Too bad that I can't enjoy my brief time out of prison because I am too worried that something is going wrong. Although now, towards the evening, the nausea is coming back in reassuring waves. I hope it won't interfere with the Danish Butter Cookies that I had planned for my little tea party later on.
Having finished Mad Men, I am now engrossed into a new show, called Nip/Tuck. It is a about two plastic surgeons. One of them is married to a woman who wanted to go to medical school, but had to give up her plans because she fell pregnant and had two children, who were now teenagers. In the movie, she returns to school as an adult student, and of course falls pregnant again. (If only my time in school were the miracle fertility drug that it seems to be for others, I would have had a whole litter by now). In this pregnancy however she is diagnosed with incompetent cervix (don't know how) at 8 weeks, and is told that she needs to get a cerclage and spend the rest of her pregnancy on modified bedrest. She tells the obstetrician that she does not think she can do it, for seven months, and he replies: "You'd be surprised at what you can achieve if you want something badly enough". She does not want this pregnancy badly enough though, so she goes to school to write a midterm, and miscarries. (She gets a good grade in the midterm however).
Aside from the obvious mistakes made with regards to the incompetent cervix (the early miscarriage at 8 weeks, and the weird diagnosis made based on nothing), the movie does remind me that lying in bed for so long is a difficult task.
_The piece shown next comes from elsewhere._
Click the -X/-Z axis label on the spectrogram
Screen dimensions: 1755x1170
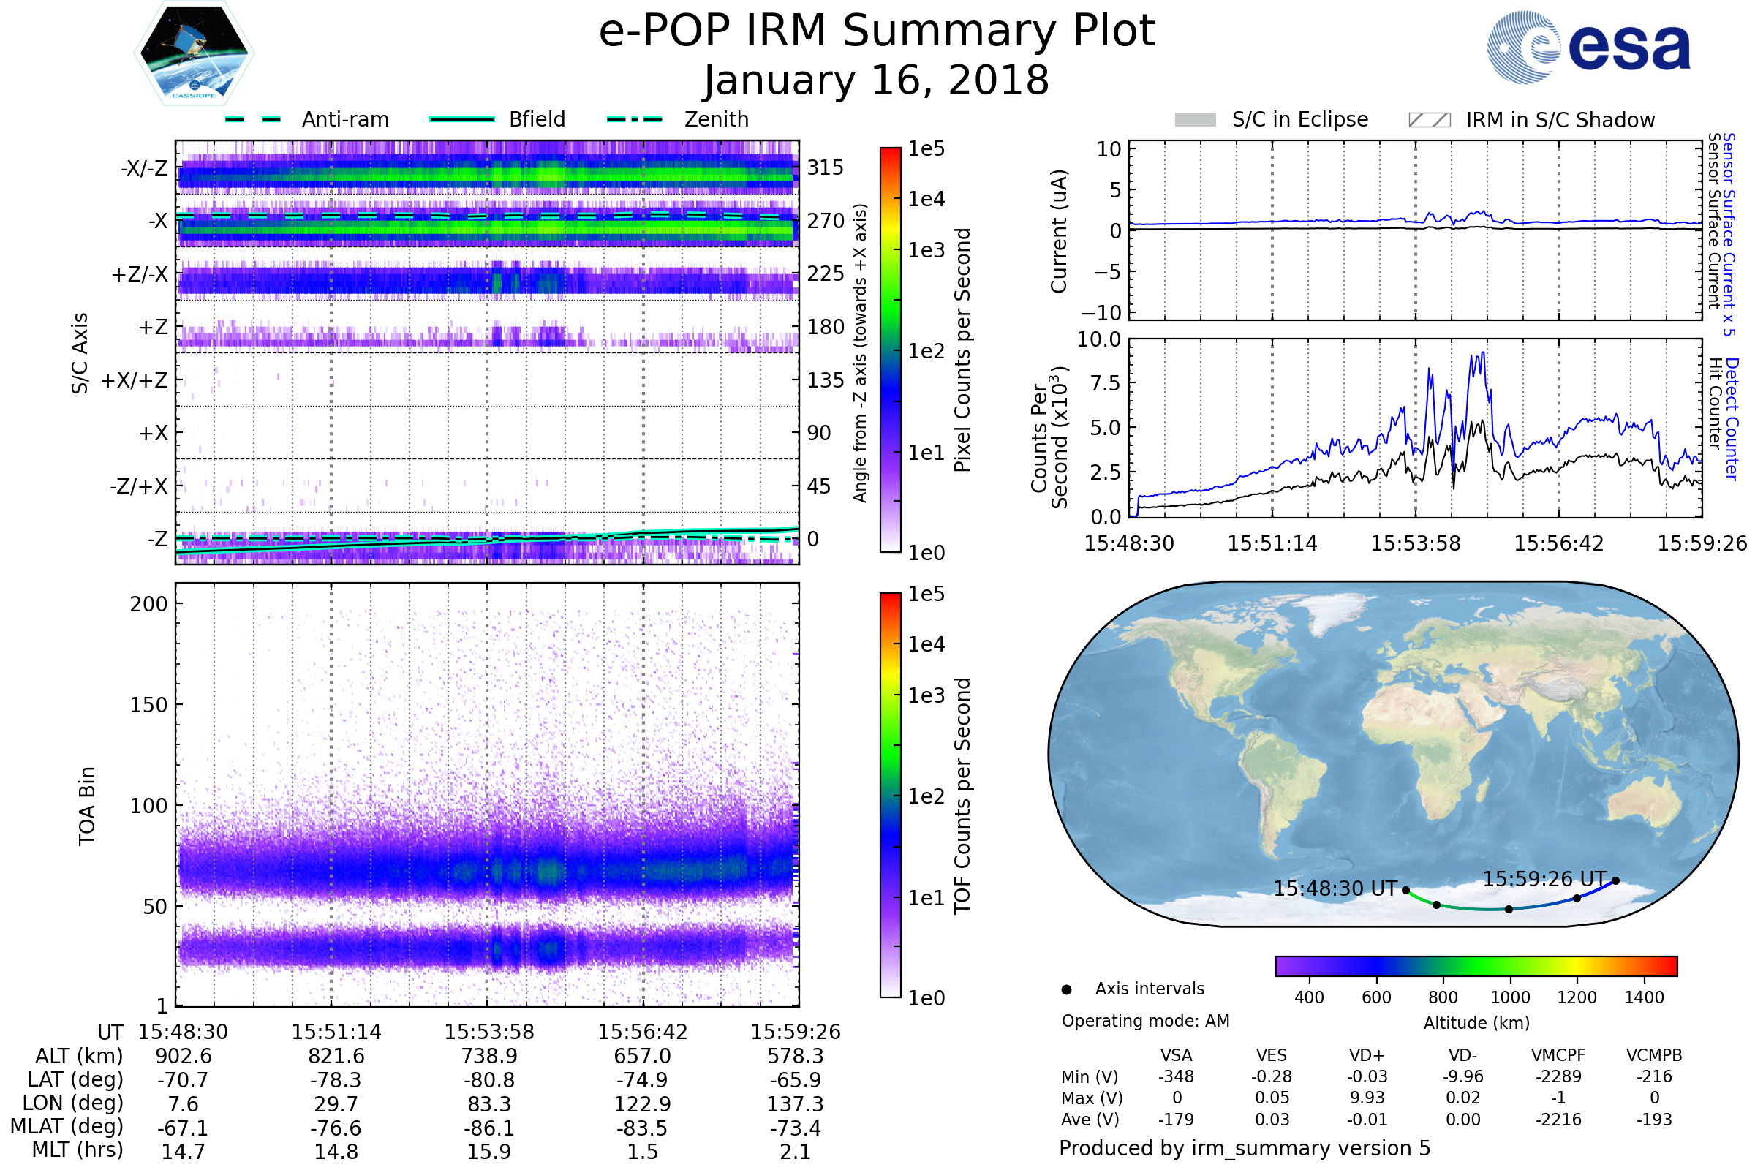(144, 168)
It was hard enough to be bedridden for three days during the weekend, I felt like I became sick of my bed, sick of my body, sick of the computer, and nauseated even looking at my own blog page (that's just a temporary association, but I might have to change the background if it continues), it is going to be seriously hard to do it for five months (from 18 weeks on). However, as the OB in the movie said, if you want it badly enough...and that is not even a question. I would be bedridden for a year or two if it guaranteed me a baby. Perhaps this past year, as full of tortures as it was, was necessary to make me amass enough desire to want this badly enough in order to be able to stay in bed for such a prolonged period of time. In the end, despite the fact that there are other things to do with my body and time, nothing seems as important as the task of gestating carefully.